Nurse Burnout Linked To Surgical Site Infections
Nurse burnout leads to higher healthcare-associated infection rates (HAIs) and costs hospitals millions of additional dollars annually, according to a study published in the August issue of the American Journal of Infection Control, the official publication of the Association for Professionals in Infection Control and Epidemiology (APIC).
Researchers from the Center for Health Outcomes and Policy Research at the University of Pennsylvania School of Nursing analyzed data previously collected by the Pennsylvania Health Care Cost Containment Council, the American Hospital Association Annual Survey, and a 2006 survey of more than 7,000 registered nurses from 161 hospitals in Pennsylvania to study the effect of nurse staffing and burnout on catheter-associated urinary tract infections (CAUTI) and surgical site infections (SSI), two of the most common HAIs.

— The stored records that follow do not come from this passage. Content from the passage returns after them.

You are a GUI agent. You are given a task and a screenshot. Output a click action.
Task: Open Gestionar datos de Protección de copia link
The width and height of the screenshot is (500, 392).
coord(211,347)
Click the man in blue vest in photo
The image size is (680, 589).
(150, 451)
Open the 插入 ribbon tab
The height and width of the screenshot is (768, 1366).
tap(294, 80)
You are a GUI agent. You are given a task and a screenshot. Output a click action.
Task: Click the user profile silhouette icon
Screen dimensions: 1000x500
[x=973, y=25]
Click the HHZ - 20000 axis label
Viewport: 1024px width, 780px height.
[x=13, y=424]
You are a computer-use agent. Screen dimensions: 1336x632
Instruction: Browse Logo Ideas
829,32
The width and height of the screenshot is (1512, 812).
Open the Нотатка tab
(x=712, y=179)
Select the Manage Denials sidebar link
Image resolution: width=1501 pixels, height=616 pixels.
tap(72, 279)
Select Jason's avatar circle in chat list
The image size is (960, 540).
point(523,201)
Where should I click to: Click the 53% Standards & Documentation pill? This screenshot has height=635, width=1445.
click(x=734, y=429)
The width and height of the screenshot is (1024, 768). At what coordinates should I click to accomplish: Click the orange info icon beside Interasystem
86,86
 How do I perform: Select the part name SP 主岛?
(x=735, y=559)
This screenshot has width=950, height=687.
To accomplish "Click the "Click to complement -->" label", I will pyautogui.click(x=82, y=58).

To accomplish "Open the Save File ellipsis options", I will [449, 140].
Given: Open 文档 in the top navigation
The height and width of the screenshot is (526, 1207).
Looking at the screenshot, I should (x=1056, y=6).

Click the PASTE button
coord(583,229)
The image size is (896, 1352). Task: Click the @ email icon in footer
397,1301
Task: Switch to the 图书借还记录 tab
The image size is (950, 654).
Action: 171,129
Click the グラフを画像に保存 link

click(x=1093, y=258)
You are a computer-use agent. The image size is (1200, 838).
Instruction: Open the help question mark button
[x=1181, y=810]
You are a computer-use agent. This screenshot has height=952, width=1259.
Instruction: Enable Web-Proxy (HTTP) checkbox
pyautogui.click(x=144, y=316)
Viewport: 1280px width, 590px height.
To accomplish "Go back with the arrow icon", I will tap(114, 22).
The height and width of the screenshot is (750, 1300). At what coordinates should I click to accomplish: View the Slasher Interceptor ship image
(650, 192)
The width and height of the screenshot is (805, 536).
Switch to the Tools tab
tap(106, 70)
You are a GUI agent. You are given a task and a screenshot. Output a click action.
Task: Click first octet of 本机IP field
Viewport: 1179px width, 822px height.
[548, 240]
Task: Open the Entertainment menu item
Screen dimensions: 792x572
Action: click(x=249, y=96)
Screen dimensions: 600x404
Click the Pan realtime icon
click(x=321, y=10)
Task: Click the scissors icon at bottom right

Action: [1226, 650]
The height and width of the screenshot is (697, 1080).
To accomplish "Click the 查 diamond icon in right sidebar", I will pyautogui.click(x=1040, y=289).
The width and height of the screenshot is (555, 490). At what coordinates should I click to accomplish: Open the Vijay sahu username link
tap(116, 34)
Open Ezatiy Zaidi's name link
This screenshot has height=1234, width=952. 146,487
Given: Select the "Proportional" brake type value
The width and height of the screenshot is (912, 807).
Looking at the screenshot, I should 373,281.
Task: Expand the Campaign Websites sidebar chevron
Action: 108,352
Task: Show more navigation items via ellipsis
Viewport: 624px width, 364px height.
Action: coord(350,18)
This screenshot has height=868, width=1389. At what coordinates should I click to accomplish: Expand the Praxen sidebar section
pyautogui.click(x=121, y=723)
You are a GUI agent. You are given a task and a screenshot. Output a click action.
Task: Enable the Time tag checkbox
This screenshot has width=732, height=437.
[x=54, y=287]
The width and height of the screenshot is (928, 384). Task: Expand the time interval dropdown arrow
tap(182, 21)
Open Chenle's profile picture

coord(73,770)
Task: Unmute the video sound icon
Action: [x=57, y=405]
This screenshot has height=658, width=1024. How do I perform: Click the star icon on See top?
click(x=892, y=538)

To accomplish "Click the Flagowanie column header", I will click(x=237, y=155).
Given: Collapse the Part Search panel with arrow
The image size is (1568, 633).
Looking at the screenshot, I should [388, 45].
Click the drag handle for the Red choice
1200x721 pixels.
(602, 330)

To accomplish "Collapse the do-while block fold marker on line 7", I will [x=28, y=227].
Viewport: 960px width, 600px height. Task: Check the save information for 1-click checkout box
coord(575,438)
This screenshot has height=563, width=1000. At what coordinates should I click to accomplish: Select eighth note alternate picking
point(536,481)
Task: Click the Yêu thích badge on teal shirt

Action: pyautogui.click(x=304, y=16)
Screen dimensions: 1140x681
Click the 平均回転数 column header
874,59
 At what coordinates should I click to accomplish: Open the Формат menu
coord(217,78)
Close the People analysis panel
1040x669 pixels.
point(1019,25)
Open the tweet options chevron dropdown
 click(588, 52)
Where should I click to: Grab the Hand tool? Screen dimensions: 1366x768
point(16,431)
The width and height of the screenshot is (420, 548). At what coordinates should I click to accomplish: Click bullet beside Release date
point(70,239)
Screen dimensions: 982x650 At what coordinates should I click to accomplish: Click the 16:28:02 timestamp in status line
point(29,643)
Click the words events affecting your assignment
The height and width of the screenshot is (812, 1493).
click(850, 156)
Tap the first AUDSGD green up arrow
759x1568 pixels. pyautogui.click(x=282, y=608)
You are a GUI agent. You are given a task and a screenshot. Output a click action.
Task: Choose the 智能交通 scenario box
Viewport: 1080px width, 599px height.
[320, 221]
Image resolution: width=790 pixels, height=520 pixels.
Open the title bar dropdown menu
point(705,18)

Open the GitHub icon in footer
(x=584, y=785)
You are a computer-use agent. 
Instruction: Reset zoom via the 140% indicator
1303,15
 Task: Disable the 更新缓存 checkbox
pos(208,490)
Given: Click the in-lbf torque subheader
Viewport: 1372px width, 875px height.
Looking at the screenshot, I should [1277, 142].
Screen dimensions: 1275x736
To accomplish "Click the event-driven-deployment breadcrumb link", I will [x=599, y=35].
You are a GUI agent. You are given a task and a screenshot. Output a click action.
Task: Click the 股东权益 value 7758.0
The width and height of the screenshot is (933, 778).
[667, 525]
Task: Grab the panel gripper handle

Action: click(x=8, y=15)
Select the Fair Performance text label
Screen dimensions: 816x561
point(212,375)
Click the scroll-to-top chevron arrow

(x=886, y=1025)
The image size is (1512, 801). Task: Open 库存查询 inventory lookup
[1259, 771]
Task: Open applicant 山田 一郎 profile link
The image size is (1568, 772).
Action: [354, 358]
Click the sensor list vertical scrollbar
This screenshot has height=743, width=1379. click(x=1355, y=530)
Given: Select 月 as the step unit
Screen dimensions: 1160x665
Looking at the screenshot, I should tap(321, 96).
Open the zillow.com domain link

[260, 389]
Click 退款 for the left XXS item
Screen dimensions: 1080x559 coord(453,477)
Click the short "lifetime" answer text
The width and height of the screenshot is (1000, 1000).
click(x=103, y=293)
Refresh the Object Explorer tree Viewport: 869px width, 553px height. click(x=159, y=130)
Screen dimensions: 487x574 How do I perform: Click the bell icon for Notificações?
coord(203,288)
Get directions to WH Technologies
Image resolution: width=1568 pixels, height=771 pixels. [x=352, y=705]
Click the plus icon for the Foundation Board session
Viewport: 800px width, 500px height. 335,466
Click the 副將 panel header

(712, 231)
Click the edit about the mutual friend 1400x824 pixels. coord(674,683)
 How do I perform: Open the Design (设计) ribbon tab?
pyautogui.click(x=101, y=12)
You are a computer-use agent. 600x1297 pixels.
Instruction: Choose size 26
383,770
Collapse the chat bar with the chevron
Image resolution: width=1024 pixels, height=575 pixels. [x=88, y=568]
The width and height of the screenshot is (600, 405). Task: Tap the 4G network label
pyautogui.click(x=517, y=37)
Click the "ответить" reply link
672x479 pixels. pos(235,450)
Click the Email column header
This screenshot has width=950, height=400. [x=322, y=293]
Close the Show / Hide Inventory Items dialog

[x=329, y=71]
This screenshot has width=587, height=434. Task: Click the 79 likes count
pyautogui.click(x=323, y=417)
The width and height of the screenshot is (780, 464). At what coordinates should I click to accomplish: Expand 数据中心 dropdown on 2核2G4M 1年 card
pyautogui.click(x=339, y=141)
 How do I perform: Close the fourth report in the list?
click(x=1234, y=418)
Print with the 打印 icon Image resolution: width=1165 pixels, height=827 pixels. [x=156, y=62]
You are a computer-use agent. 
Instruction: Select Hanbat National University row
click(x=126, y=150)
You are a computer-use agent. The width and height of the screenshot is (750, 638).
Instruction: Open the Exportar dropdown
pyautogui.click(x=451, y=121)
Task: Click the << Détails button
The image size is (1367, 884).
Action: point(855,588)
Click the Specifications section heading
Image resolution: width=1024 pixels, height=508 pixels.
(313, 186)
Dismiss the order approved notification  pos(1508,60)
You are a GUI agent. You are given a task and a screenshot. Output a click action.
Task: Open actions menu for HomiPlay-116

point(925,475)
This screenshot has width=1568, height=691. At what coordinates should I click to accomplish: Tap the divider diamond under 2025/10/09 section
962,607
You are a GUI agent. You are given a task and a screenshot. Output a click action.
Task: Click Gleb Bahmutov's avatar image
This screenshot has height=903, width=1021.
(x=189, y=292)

Job-related burnout was determined by analyzing the emotional exhaustion subscale from the Maslach Burnout Inventory-Human Services Survey (MBI-HSS) that was obtained from nurse survey responses. The MBI-HSS filters 22 items on job-related attitudes into emotional exhaustion, depersonalization and personal accomplishment, identifying emotional exhaustion as the key component to burnout syndrome. More than one-third of survey respondents got an emotional exhaustion score of 27 or greater, the MBI-HSS definition for healthcare personnel burnout.
Comparing CAUTI rates with nurses' patient loads (5.7 patients on average), the researchers found that for each additional patient assigned to a nurse, there was roughly one additional infection per 1,000 patients (or 1,351 additional infections per year, calculated across the survey population). Additionally, each 10 percent increase in a hospital's high-burnout nurses corresponded with nearly one additional CAUTI and two additional SSIs per 1,000 patients annually (average rate of CAUTIs across hospitals was nine per 1,000 patients; for SSIs it was five per 1,000 patients).
Using the per-patient average costs associated with CAUTIs ($749 to $832 each) and SSIs ($11,087 to $29,443 each), the researchers estimate that if nurse burnout rates could be reduced to 10 percent from an average of 30 percent, Pennsylvania hospitals could prevent an estimated 4,160 infections annually with an associated savings of $41 million.
"Healthcare facilities can improve nurse staffing and other elements of the care environment and alleviate job-related burnout in nurses at a much lower cost than those associated with healthcare-associated infections," conclude the authors. "By reducing nurse burnout, we can improve the well-being of nurses while improving the quality of patient care."